The individual branches of the plant are 3–6 mm long, 0.5–1.0 mm wide, and 0.3–0.5 mm thick. They fork once or twice symmetrically to form a Y-shape. In cross-section, each branch is flat on the bottom and rounded on top, being about 2 to 2.5 times wider than thick. The edges are rounded and blunt. When dry, the plant's edges curl slightly inward.

The reproductive structures are separated by gender (dioicous), with male and female organs occurring on different plants. The male structures (antheridia) appear in groups of 4–6 along the plant's midline, with their necks projecting about 450 micrometres. Each branch typically contains 2–3 spore-producing capsules (sporangia). The spores are triangular-globular in shape, measuring 70–80 micrometres in diameter, and have a distinctive pattern of hexagonal compartments on their surface.

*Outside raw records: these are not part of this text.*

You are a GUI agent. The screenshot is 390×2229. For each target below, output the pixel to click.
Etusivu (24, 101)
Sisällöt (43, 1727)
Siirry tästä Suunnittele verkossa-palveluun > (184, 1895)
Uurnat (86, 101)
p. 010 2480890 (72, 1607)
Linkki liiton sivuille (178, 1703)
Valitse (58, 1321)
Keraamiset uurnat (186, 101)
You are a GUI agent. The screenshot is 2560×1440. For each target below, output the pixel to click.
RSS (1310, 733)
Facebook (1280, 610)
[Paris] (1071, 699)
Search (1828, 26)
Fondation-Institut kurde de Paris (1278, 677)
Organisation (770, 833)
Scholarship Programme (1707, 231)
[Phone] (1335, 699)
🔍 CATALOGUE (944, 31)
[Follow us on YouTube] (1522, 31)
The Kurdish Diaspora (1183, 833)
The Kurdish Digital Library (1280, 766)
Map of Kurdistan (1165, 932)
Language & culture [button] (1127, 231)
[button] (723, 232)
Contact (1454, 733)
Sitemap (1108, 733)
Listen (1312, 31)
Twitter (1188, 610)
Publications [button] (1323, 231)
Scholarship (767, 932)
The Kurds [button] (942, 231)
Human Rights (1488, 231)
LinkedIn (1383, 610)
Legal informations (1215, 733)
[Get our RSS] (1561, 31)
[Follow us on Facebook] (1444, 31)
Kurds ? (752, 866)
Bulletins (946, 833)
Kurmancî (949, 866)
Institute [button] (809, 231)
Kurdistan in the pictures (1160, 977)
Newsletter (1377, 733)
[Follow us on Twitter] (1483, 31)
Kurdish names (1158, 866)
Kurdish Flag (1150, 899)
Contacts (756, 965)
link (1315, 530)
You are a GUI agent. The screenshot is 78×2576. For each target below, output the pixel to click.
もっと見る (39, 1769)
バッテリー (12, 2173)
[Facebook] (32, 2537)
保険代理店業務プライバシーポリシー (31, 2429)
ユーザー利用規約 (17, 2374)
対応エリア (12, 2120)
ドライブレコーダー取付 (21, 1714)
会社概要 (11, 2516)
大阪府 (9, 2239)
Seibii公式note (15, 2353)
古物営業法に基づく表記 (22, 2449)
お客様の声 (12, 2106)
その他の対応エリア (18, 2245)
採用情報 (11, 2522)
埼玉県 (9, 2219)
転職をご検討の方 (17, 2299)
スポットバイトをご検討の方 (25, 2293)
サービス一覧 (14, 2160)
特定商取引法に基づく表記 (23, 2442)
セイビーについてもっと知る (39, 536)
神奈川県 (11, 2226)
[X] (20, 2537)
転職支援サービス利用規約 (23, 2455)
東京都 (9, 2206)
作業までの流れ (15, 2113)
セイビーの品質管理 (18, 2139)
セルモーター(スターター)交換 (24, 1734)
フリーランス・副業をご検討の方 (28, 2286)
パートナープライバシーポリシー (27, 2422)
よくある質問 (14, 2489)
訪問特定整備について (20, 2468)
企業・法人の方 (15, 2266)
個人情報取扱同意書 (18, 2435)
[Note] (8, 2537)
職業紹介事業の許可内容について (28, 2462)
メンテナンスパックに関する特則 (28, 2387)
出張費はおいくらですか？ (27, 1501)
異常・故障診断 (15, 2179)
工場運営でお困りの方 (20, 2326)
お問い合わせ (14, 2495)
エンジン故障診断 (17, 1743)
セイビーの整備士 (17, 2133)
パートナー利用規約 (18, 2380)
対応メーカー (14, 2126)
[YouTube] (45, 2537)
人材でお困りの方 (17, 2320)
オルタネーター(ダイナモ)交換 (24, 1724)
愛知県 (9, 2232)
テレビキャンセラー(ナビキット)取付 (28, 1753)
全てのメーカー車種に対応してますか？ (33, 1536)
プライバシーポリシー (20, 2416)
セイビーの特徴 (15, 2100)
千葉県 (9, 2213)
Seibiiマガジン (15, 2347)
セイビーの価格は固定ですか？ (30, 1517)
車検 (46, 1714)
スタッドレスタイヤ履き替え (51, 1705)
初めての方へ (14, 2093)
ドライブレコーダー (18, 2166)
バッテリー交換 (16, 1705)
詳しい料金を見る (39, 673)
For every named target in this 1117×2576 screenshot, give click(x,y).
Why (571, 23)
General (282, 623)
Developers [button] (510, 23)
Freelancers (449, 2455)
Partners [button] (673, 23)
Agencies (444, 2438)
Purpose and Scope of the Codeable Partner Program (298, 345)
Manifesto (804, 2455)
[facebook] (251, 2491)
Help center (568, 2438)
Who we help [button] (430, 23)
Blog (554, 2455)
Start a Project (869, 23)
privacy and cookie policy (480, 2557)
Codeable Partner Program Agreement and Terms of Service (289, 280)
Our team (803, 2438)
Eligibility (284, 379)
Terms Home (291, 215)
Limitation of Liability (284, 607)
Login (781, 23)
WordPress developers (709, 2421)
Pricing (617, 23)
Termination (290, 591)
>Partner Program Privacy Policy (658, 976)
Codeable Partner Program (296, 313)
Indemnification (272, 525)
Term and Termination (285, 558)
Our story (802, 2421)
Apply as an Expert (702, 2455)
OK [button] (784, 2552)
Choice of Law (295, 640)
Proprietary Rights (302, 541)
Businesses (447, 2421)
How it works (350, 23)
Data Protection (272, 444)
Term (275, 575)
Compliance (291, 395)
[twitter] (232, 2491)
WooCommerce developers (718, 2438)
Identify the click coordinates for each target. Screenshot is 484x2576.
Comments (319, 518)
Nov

The species is distinguished from its relatives by several features: its lack of protective hairs (cilia), its very small, transparent scales on the underside that do not reach the plant's edges, and its unique spore ornamentation pattern.

==Habitat and distribution==

Riccia atlantica is known from the Madeira archipelago (Madeira island, Porto Santo, and Deserta Grande) and the Selvagens archipelago, where it was first discovered in 2005. Its total extent of occurrence is about 11,260 km², with an area of occupancy of 32 km².

The species grows on volcanic deposits, typically found near cliffs or on exposed slopes. It specifically grows in rock cracks and under rocks in coastal exposed areas, including on exposed coastal cliffs and eroded soil in rock hollows, at elevations between 50–250 metres. The species has low dispersal capacity, with its large spores typically remaining near the parent colonies.

On Madeira island, it is found in the eastern part, specifically the Ponta de S. Lourenço area. This region is characterized by its xerothermic (hot and dry) conditions, receiving less than 500 mm of annual rainfall, which falls primarily in winter. Under the influence of northeasterly trade winds but protected from cloud condensation by the low altitude, it occurs alongside other short-lived bryophytes (mosses and liverworts) adapted to these harsh conditions, including Acaulon muticum, Fissidens algarvicus, Exormotheca pustulosa, Riccia nigrella, and Desmatodon convolutus. The population is naturally restricted due to its specialised habitat requirements, and complete extinction has been predicted by 2070 in some climate change scenarios.

==Conservation==

Riccia atlantica is classified as Critically Endangered (CR) by the International Union for Conservation of Nature. The total population is estimated at fewer than 250 mature individuals, with each subpopulation containing fewer than 50 plants.

Multiple threats endanger this species' survival. In Madeira and Porto Santo, tourism development and recreational activities pose the primary risks. On Deserta Island, climate change threatens the species by potentially reducing the shrub cover it depends on. In the Selvagens population, increasing soil salinity is causing a decline in suitable habitat. The species faces additional challenges from the spread of coarse grasses, which can prevent colonisation of new areas by limiting available bare surfaces. Changes in local agricultural practices may also reduce or alter suitable substrates. Wildfires pose a further threat to existing populations. Modeling studies predict severe climate-driven habitat loss for R. atlantica over coming decades. Under moderate climate change scenarios, only about 1% of currently suitable habitat is expected to remain by 2070, while under more severe scenarios the species is predicted to face complete extinction in its native range due to loss of climatically suitable areas.

Some protective measures are in place. The species is protected under regional legislation in Madeira, and its populations in Madeira, Deserta Grande, and Selvagem overlap with Natura 2000 sites. Conservation experts recommend careful protection of existing sites from tourism and agricultural impacts, along with regular monitoring of population status and habitat conditions. They also suggest considering ex situ conservation measures for this rare species.